What to do
Filter the data for lines with the word "agent", then copy every line so identified.

Task input
----------
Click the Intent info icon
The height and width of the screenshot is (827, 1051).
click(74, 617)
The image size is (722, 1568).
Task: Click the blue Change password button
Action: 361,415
----------
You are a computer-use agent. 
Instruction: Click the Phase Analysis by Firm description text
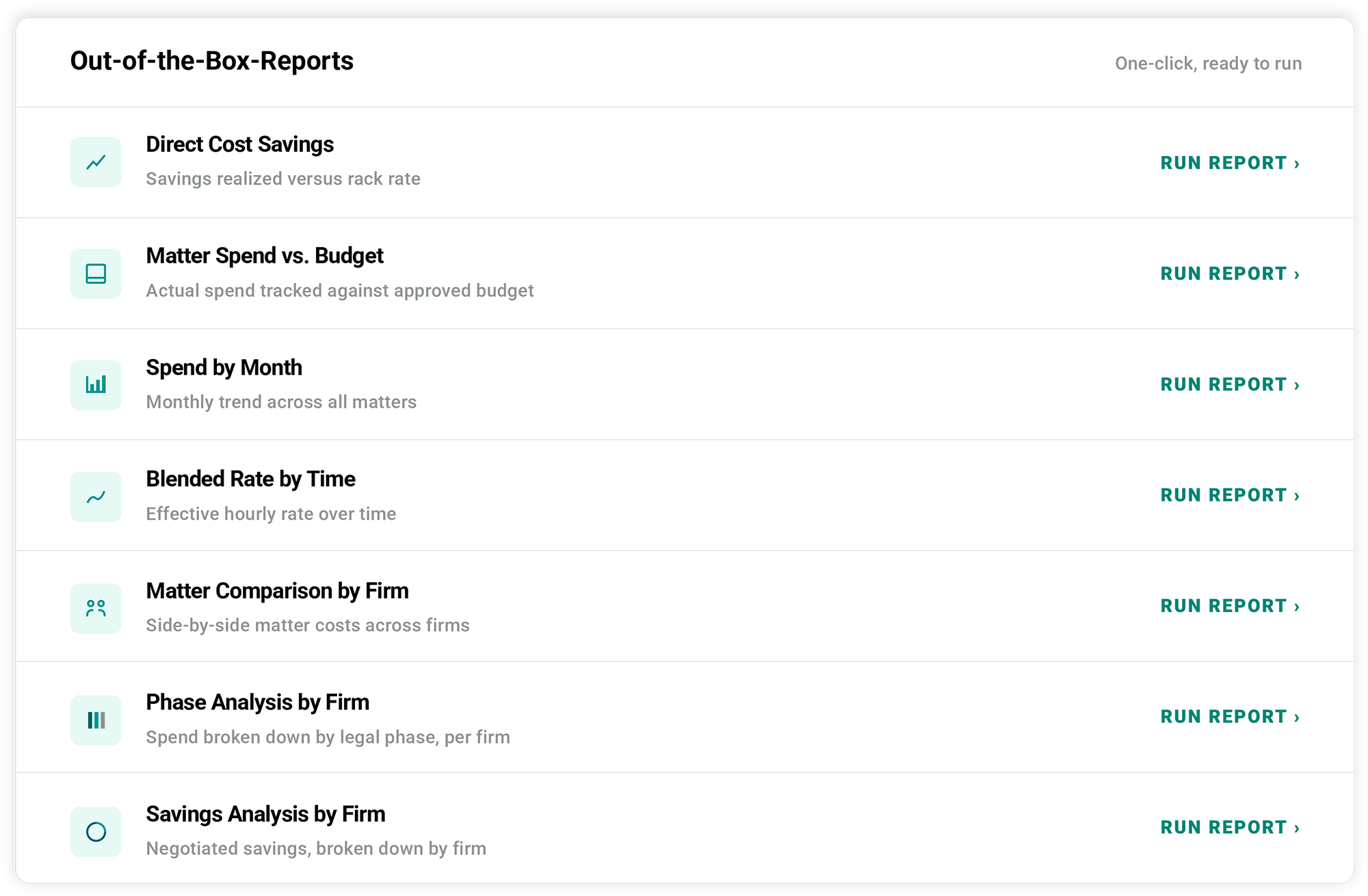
----------
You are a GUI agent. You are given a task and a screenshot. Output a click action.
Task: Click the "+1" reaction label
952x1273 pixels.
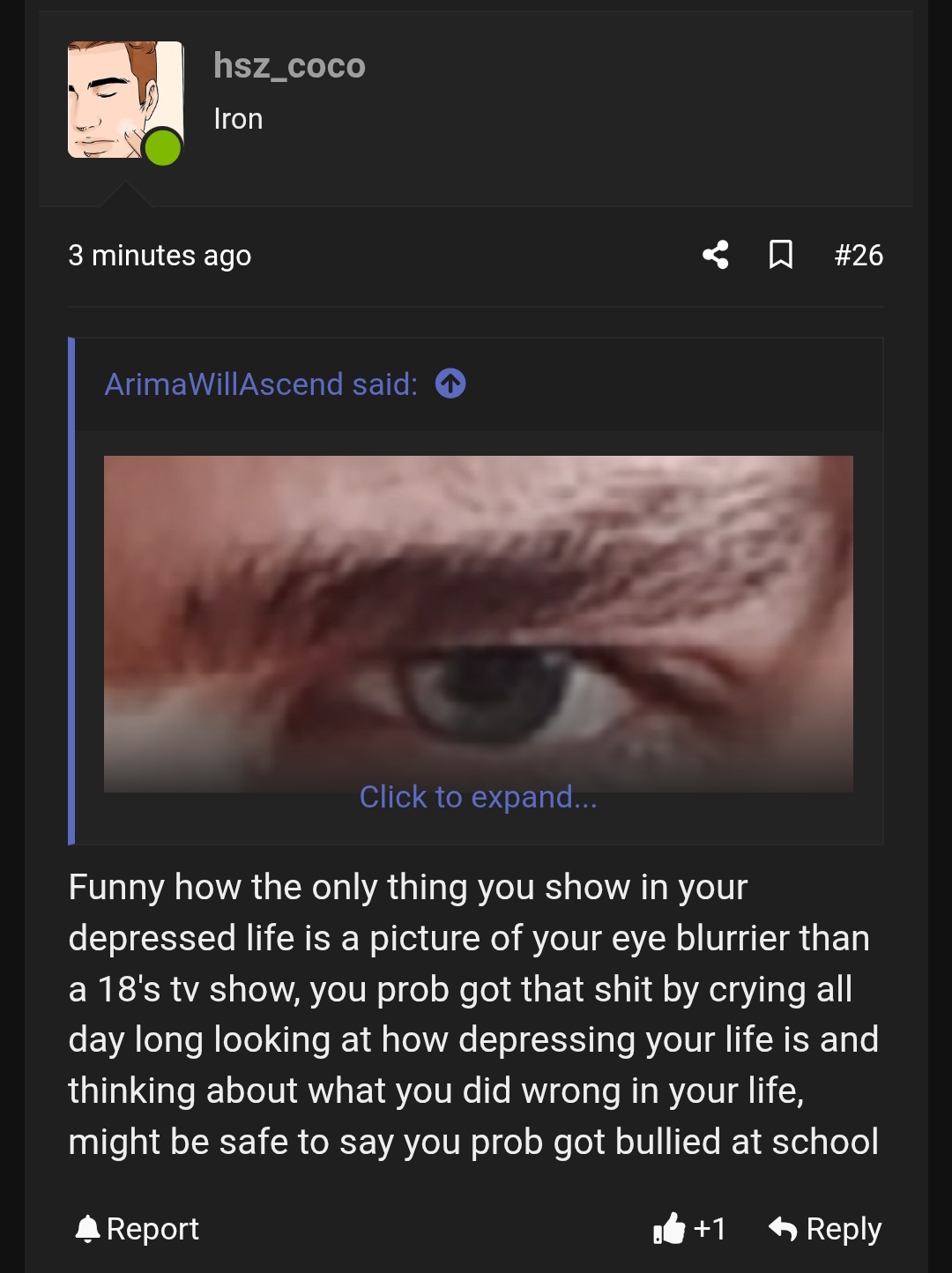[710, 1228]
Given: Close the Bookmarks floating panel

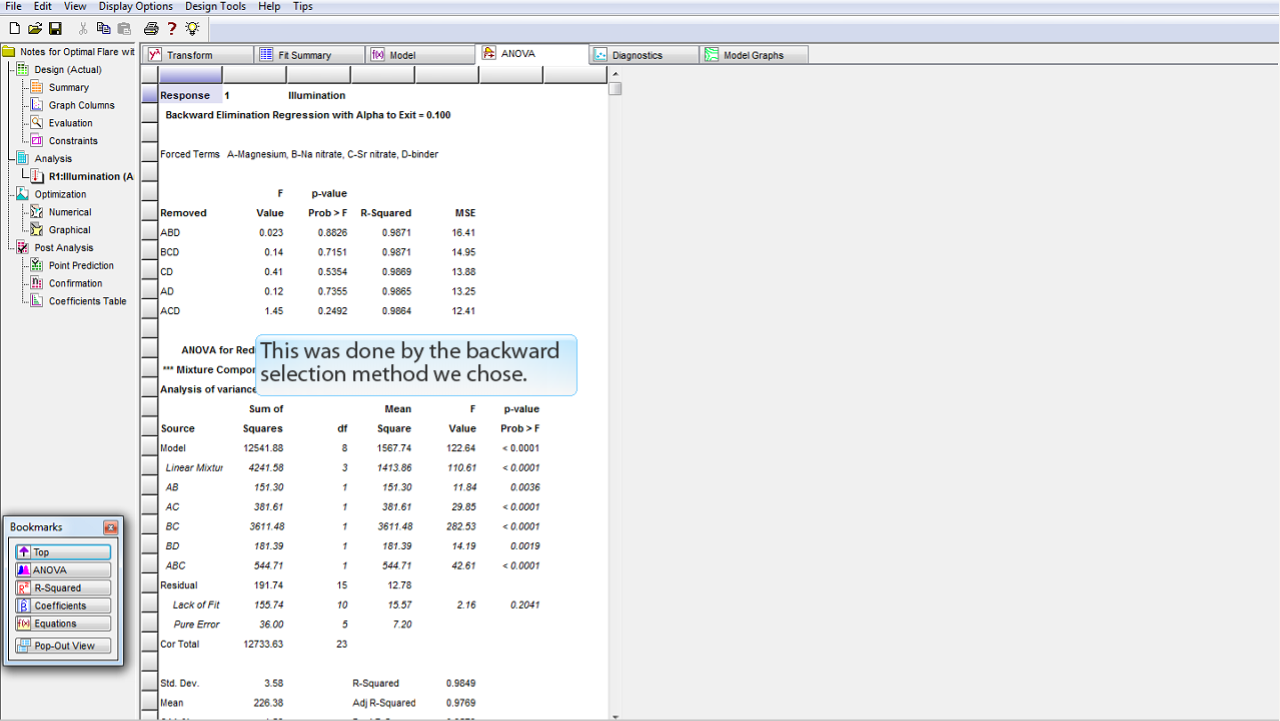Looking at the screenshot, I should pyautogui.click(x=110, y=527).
----------
Final answer
You are a computer-use agent. 
You are a GUI agent. You are given a task and a screenshot. Output a click action.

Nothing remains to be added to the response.